From: Ritesh Harjani (IBM) <ritesh.list@gmail.com>
To: Jan Kara <jack@suse.cz>
Cc: Keith Busch <kbusch@kernel.org>, Jan Kara <jack@suse.cz>,
Keith Busch <kbusch@meta.com>,
linux-block@vger.kernel.org, linux-fsdevel@vger.kernel.org,
linux-kernel@vger.kernel.org, linux-ext4@vger.kernel.org,
snitzer@kernel.org, axboe@kernel.dk, dw@davidwei.uk,
brauner@kernel.org, hch@lst.de, martin.petersen@oracle.com,
djwong@kernel.org, linux-xfs@vger.kernel.org,
viro@zeniv.linux.org.uk, Jan Kara <jack@suse.com>,
Brian Foster <bfoster@redhat.com>
Subject: Re: [PATCHv3 0/8] direct-io: even more flexible io vectors
Date: Fri, 29 Aug 2025 08:49:02 +0530 [thread overview]
Message-ID: <878qj2g6hl.fsf@gmail.com> (raw)
In-Reply-To: <87bjnyg9me.fsf@gmail.com>
Ritesh Harjani (IBM) <ritesh.list@gmail.com> writes:
> Jan Kara <jack@suse.cz> writes:
>
>> On Tue 26-08-25 10:29:58, Ritesh Harjani wrote:
>>> Keith Busch <kbusch@kernel.org> writes:
>>>
>>> > On Mon, Aug 25, 2025 at 02:07:15PM +0200, Jan Kara wrote:
>>> >> On Fri 22-08-25 18:57:08, Ritesh Harjani wrote:
>>> >> > Keith Busch <kbusch@meta.com> writes:
>>> >> > >
>>> >> > > - EXT4 falls back to buffered io for writes but not for reads.
>>> >> >
>>> >> > ++linux-ext4 to get any historical context behind why the difference of
>>> >> > behaviour in reads v/s writes for EXT4 DIO.
>>> >>
>>> >> Hum, how did you test? Because in the basic testing I did (with vanilla
>>> >> kernel) I get EINVAL when doing unaligned DIO write in ext4... We should be
>>> >> falling back to buffered IO only if the underlying file itself does not
>>> >> support any kind of direct IO.
>>> >
>>> > Simple test case (dio-offset-test.c) below.
>>> >
>>> > I also ran this on vanilla kernel and got these results:
>>> >
>>> > # mkfs.ext4 /dev/vda
>>> > # mount /dev/vda /mnt/ext4/
>>> > # make dio-offset-test
>>> > # ./dio-offset-test /mnt/ext4/foobar
>>> > write: Success
>>> > read: Invalid argument
>>> >
>>> > I tracked the "write: Success" down to ext4's handling for the "special"
>>> > -ENOTBLK error after ext4_want_directio_fallback() returns "true".
>>> >
>>>
>>> Right. Ext4 has fallback only for dio writes but not for DIO reads...
>>>
>>> buffered
>>> static inline bool ext4_want_directio_fallback(unsigned flags, ssize_t written)
>>> {
>>> /* must be a directio to fall back to buffered */
>>> if ((flags & (IOMAP_WRITE | IOMAP_DIRECT)) !=
>>> (IOMAP_WRITE | IOMAP_DIRECT))
>>> return false;
>>>
>>> ...
>>> }
>>>
>>> So basically the path is ext4_file_[read|write]_iter() -> iomap_dio_rw
>>> -> iomap_dio_bio_iter() -> return -EINVAL. i.e. from...
>>>
>>>
>>> if ((pos | length) & (bdev_logical_block_size(iomap->bdev) - 1) ||
>>> !bdev_iter_is_aligned(iomap->bdev, dio->submit.iter))

==========

◆ **SET PROBLEM 1**:
Answer these questions about the email thread:
(a) What is the thread's subject line?
(b) What did the test program print for the read?
(c) When the function ext4_want_directio_fallback() returns "true", what error does ext4 handle?

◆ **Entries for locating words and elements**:
==========

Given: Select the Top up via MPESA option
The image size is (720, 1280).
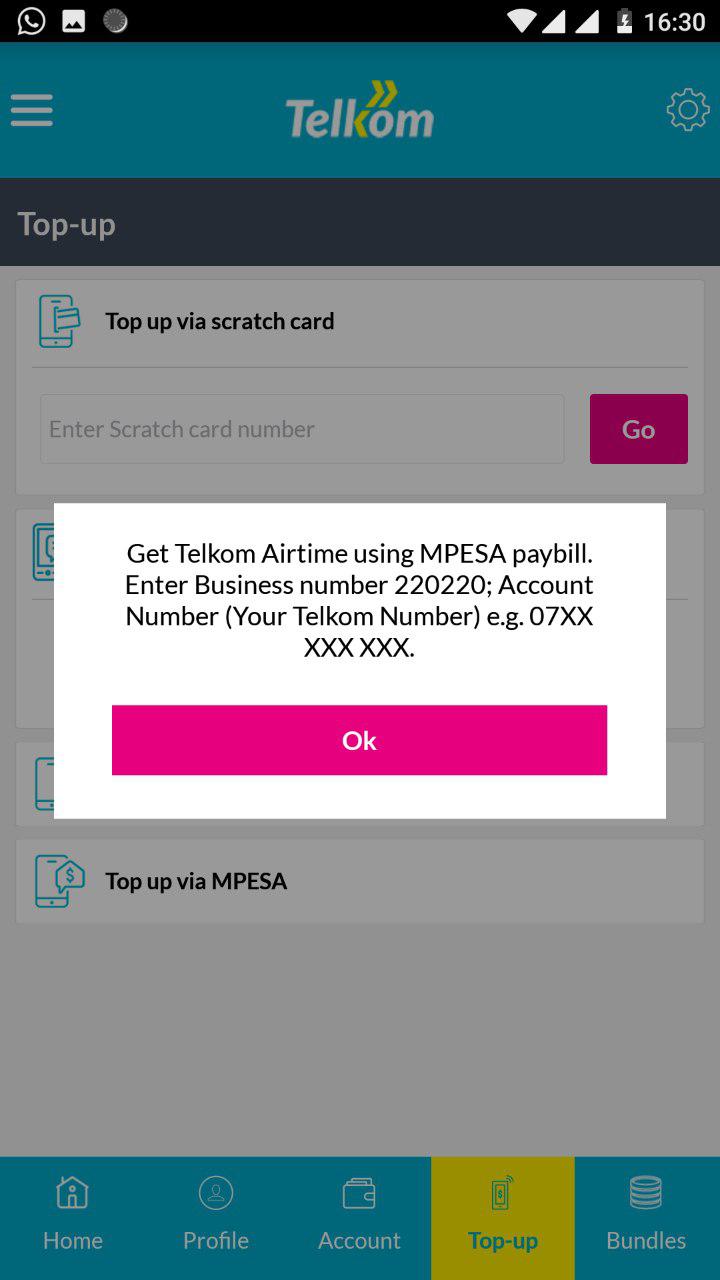Looking at the screenshot, I should (360, 881).
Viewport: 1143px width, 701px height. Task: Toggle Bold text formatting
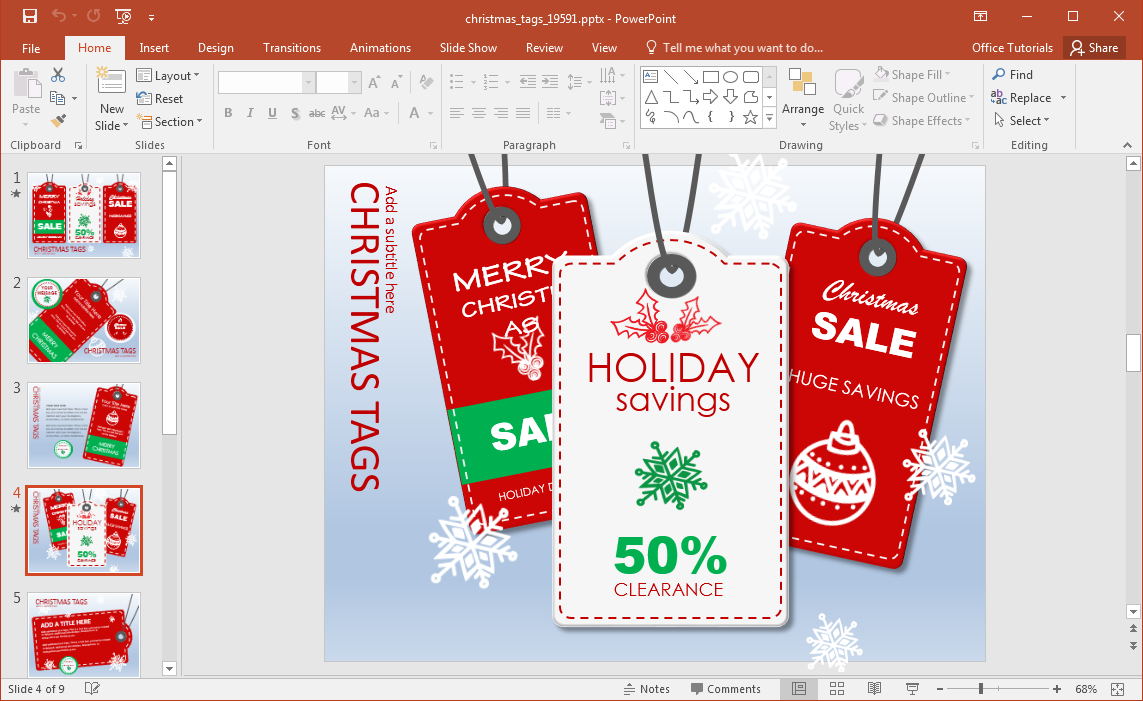click(228, 113)
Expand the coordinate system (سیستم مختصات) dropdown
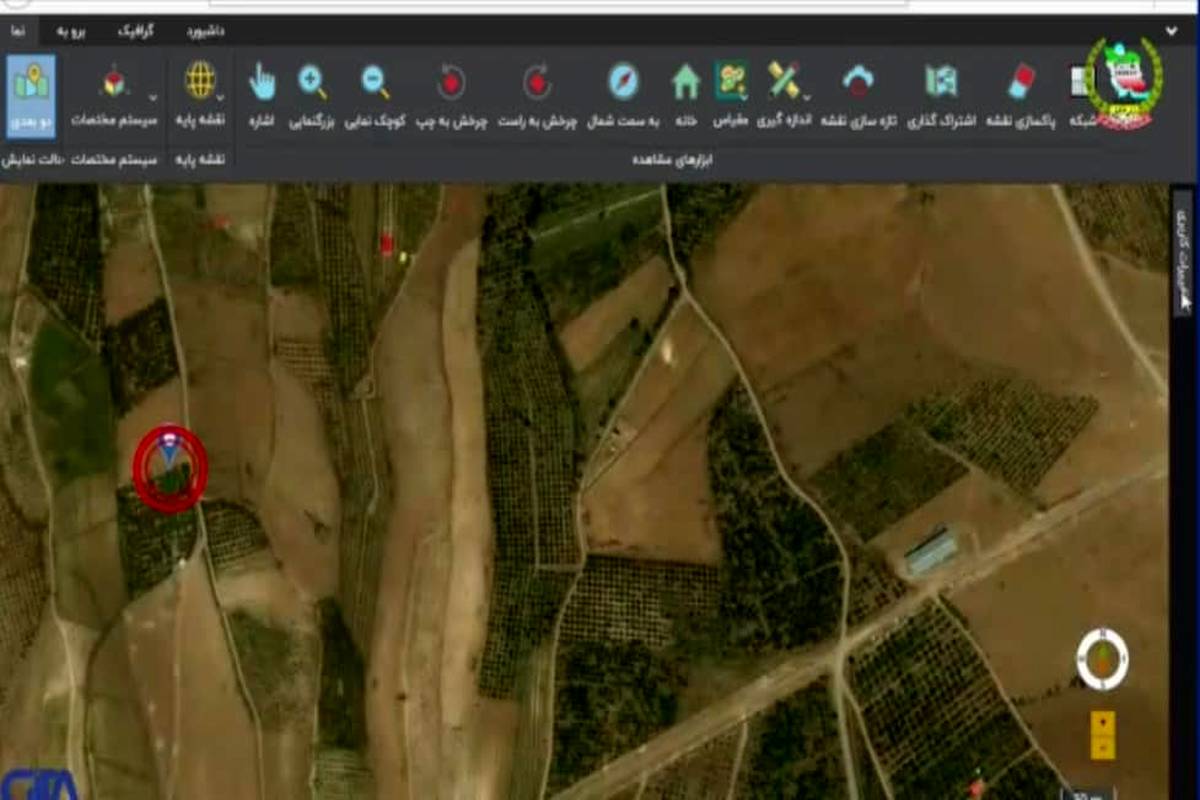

==========

◆ **SET PROBLEM 2**: Reproduce the records above as a numbered list, skipping any blank lines and leaving out the pictures.

◆ **TASK SOLUTION 1**:
(a) Re: [PATCHv3 0/8] direct-io: even more flexible io vectors
(b) read: Invalid argument
(c) The "special" -ENOTBLK error.

◆ **TASK SOLUTION 2**:
1. Given: Select the Top up via MPESA option
2. The image size is (720, 1280).
3. Looking at the screenshot, I should (360, 881).
4. Viewport: 1143px width, 701px height. Task: Toggle Bold text formatting
5. click(228, 113)
6. Expand the coordinate system (سیستم مختصات) dropdown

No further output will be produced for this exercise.